Transforming the deck
Artist Denise Weaver Ross revisits playing cards suits while invoking mythology, nature and the dead
Books of poetry and art inspired by a deck of cards with influences of mythology, tarot, nature and the dead are the core of Denise Weaver Ross’ recent works.
A formal book release and open mic showcasing Ross’ books “The House of Cards: The Whole Deck” and “Letters to the Deceased and Other Missives” will take place on Sunday, Sept. 13, at Tortuga Gallery. Art from the book “The House of Cards: The Whole Deck” also will be on display. The event also will take place on Zoom and presented in conjunction with Jules’ Poetry Playhouse that helped publish the books.
The art show “House of Cards Revisited” is a 56-piece series of 26-inch by 40-inch images. The remaining 32 pieces that have not sold will hang at the gallery and be available for purchase from 4-6 p.m. Monday, Sept. 7, through Saturday, Sept. 12.
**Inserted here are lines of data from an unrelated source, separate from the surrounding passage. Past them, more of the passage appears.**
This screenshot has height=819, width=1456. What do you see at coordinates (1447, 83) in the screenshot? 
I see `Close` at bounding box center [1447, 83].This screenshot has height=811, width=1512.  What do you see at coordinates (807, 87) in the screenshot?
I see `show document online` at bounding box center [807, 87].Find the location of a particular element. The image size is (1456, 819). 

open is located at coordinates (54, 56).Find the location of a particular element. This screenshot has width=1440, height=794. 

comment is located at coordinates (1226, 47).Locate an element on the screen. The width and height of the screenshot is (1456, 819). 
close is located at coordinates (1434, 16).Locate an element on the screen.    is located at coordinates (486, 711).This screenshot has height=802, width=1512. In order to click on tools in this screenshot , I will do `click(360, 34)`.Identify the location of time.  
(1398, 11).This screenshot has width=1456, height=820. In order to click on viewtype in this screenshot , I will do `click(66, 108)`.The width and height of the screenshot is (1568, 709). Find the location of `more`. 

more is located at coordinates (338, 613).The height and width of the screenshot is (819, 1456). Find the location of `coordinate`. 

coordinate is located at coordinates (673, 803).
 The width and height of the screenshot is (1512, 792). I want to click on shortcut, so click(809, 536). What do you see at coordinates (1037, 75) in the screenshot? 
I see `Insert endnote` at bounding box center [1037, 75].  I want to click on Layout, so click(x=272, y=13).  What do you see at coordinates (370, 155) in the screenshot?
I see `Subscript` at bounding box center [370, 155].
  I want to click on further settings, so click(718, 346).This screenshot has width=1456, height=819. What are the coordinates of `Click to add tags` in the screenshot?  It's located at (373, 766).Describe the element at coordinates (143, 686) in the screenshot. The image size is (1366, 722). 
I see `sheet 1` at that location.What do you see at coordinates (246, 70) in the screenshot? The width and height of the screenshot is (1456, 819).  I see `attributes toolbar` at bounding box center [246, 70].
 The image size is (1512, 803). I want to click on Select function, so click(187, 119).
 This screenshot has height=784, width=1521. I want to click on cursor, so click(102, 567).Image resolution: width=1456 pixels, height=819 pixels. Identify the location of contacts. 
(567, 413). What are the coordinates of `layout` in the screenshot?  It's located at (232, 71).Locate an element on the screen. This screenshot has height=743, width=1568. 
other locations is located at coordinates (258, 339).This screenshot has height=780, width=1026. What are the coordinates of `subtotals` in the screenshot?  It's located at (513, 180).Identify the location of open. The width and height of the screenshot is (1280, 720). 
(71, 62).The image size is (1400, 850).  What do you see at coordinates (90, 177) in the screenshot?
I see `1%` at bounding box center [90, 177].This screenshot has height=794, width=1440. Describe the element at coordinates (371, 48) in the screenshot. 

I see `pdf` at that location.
Ross first showed the artwork at Tortuga in 2015, which later launched a book of ekphrastic poetry by Ross and other local poets that wrote about the pieces. Ross is inviting poets to return and write ekphrastic poetry inspired by the art to be included in a third book to be published in the near future.
The artwork takes a regular deck of cards and transforms it into something intimate, stellar, earthy, and prehistoric.
“The Heart Suit combines the artist’s personal story with Egyptian and tarot motifs,” according to a “House of Cards” series description provided by Ross. “Clubs become the Tree Suit, mixing myth and story from different cultures with the artist’s experience of both the natural and symbolic world of trees. Diamonds are transformed into the Star Suit, with a focus on celestial bodies and constellations. The artist has turned spades into the Bone Suit, combining fossils and human history with Day of the Dead influences—think T-Rex and Richard III skeletons entwined with pre-Columbian plants.”
The Tree Suit features illustrations of mythological and real trees from Ross’ backyard as well as Celtic imagery.
“‘Apogee of An Apricot Tree,’ for example, was based on the apricot trees that I had in my backyard,” she explained. “It was just different things would come up related to the trees and the number of trees, so I did an apricot tree that had just died in my backyard. It was sort of a eulogy for an apricot tree.
“For two trees, I did the Garden of Eden kind of thing and so as the trees went to the different numbers it would remind me of different things either in the natural world or the mythological world.”
The diamond suit transformed into the Star Suit is rich in mythology. Ross layered different star maps together from different cultures. She found commonalities and brought them together based on the star maps. She followed a similar concept with the Bone Suit.
“So with the bones every one has a fossil, a plant, so it’s like life and death and some sort of human bone,” Ross said.
“A funny one is, I got to three bones and what has three bones? The pelvis has three fused bones so I thought ‘Elvis the Pelvis,’ and there’s also three bones in the inner ear like sort of for musicians. So I did ‘Elvis and the Three Bones.’ Some of it is really serious and some of it is playful and fun.”
Ross wrote poems to accompany each of the suits, including a poem called “Heart Transplant” written for a friend who was going through a divorce. Ross’ personal heartache of losing her husband almost 20 years ago inspired her first artwork of the series the “Queen of Heart Transplants.”
“That took until 2018 to finish all the poems for the suits and so then I combined, I had four little books, and so this year with the pandemic and having extra time on my hands I combined those four books into one book. So the idea for the art show was sort of celebrate the release of the one combined book, and then meanwhile during the pandemic I started looking at my other poetry and I produced a second book. So that’s sort of how it happened.”
Ross’ second book “Letters to the Deceased and Other Missives” has a fair amount about the pandemic showing up at the end of that book.
“It’s kind of a poetic memoir and the end of it, which is the most recent part of my life, has quite a few pandemic-related poetry in that,” she said. “I imagine, I don’t know what will happen when the poets come to write more poetry about the work. I wouldn’t be surprised if the pandemic came up in it so we’ll have to see. That will be the book that will be published after this whole event.”